十四本のろうそくがケーキの輪郭に沿って並べられる。ふいに母親が「あっ」と声を漏らした。
「ごめん、誕生日には全然関係ない話なんだけど」
「何?」
「ツトムが寝てるとき、ツトムのおでこに手を当ててみたらすごく熱くなってたように感じたから、間違えて学校に欠席の連絡を入れちゃった。でも元気そうだし、お母さんの勘違いだったみたいね。でも一応休んでくれないかな。本当にごめんね、皆勤賞狙ってたみたいなのに」
すごく申し訳なさそうに話し始めたので、一体どれほど深刻なことが起こったのかと思ったが、拍子抜けした。僕は何だ、そんなことか、と息を吐いた。何か思うたびに息を吐き出すのは、僕ら親子の癖なのかもしれない。
「全然大丈夫。そっか、今日は平日だっけ。でも、誕生日は特別だから、一日休むのもありだよ」
というより、誕生日の日に限っては、何をされても怒る気になれないのだ。まあまあ、そんなことくらい僕の寛大な心で許してやろう。何せ今日は僕の誕生日なんだ。僕は特別なんだ。
母さんは「よかった」と言い、柔らかく微笑んだ。寝不足なのか、顔色が少し悪い気がする。心なしか、以前と比べて痩せてしまっているような気もする。若干苦しそうな息遣いも感じられ、僕は少し心配になった。申し訳ないとは思ったが、だからと言ってケーキをつくるのをやめてほしくはない。母さんがライターでろうそくに火をつけ始めるのを横目で見ながら、僕はダイニングからリビングにかけてゆっくりと歩いていった。
誕生日の日ほど、カレンダーをたくさん眺める日はないだろう。

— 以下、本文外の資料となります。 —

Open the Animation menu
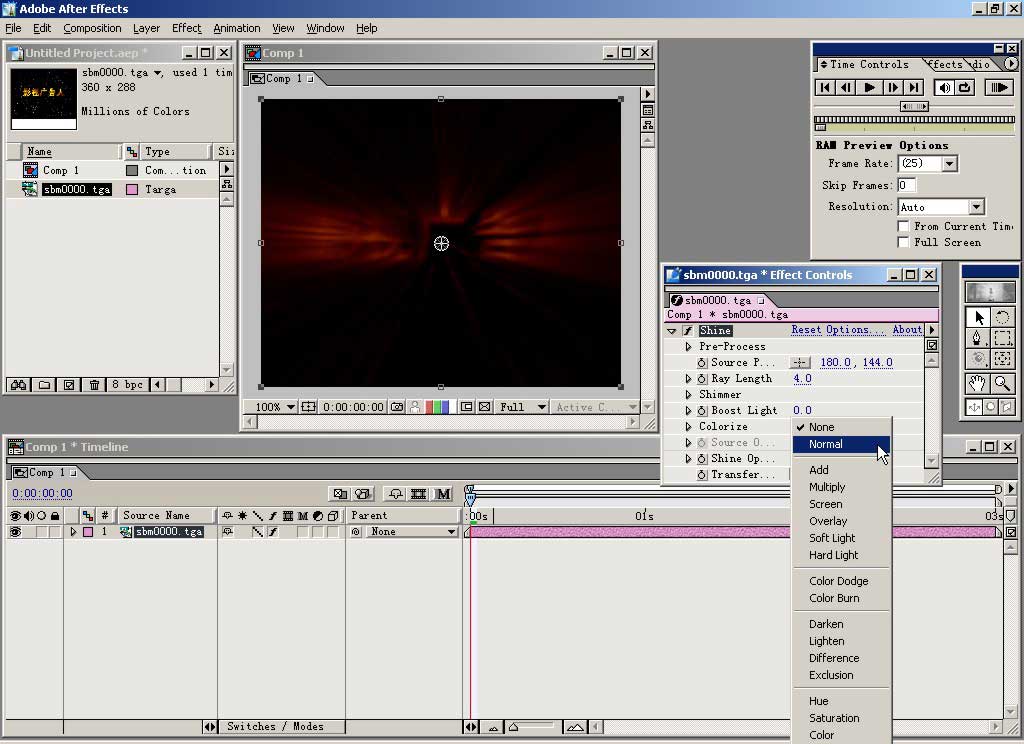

僕はテレビの横に掛かっている日めくりカレンダーを再び嬉々として見る。十月十六日。不意に、日付の隣に書いてあった何かが黒く塗りつぶされているのに気付いたが、それが一体何なのかを考える気は全く湧かなかった。本当に、永遠にこの紙が一番上でいいと思う。誰もめくらないでほしい。
「ツトム、電気消してくれる?」
母親の声が飛んでくる。ろうそくを吹き消す時が来たようだ。僕は相変わらず笑みを顔から零したまま、「うんっ」と頷いた。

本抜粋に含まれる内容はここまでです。